The Congress leadership’s reaction also fits an old pattern. Public levity combined with private discomfort. Rahul Gandhi’s joking remark to Digvijay Singh at the party headquarters, delivered in Sonia Gandhi’s presence, was telling. It defused tension without resolving it. Humour, in such moments, is often a holding operation rather than a closure.
The larger question, then, is not whether Digvijay Singh or Shashi Tharoor are inching towards the BJP. That would be a simplistic reading. The more pertinent issue is where leaders like them eventually find themselves in a party that struggles to accommodate internal critique without reading it as ideological drift. Digvijay Singh has long been described by critics as a spent force, while allies continue to see him as a strategist with residual influence. Both assessments can coexist. Political relevance today is not only about electoral clout but also about the ability to shape conversations.

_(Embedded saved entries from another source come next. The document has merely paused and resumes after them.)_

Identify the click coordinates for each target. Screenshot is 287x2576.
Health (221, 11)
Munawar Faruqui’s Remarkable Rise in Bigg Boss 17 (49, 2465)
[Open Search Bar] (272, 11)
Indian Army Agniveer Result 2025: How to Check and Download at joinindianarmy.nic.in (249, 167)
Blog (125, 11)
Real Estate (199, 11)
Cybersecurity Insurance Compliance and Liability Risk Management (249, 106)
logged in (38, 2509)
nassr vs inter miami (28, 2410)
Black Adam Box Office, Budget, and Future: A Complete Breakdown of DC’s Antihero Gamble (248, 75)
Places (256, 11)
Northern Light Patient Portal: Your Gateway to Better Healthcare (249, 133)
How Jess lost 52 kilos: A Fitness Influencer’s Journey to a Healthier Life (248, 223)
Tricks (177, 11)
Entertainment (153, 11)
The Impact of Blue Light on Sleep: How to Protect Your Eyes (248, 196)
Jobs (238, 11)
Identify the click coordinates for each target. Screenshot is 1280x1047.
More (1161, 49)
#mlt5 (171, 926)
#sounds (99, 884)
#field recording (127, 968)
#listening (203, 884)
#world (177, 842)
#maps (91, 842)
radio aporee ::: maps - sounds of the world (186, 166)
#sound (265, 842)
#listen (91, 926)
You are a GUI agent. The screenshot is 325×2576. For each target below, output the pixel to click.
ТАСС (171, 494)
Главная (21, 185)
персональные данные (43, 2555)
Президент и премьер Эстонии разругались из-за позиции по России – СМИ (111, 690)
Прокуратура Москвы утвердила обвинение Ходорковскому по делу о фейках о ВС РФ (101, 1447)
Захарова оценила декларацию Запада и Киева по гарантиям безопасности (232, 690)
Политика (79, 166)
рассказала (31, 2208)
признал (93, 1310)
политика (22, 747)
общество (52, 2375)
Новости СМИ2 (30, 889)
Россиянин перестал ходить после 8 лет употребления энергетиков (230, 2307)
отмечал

Tharoor and Digvijay Singh share a common predicament. They articulate what many in the Congress privately concede but publicly resist acknowledging, that organisation matters, discipline matters, and narratives of ideological purity do not substitute for political machinery. By saying this aloud, they unsettle a party still unsure whether introspection is a strength or a liability.
My sense is that neither is in a hurry to cross over. Their trajectories suggest something subtler. They are testing the elasticity of the Congress, probing how much dissent framed as analysis it can absorb. If the party responds by closing ranks and narrowing space, it risks pushing such leaders further to the margins. If it listens, even grudgingly, it might rediscover a capacity for self-correction.
For now, both men remain inside the tent, but closer to its edges than its centre. And in Indian politics, that is often the most precarious place to stand.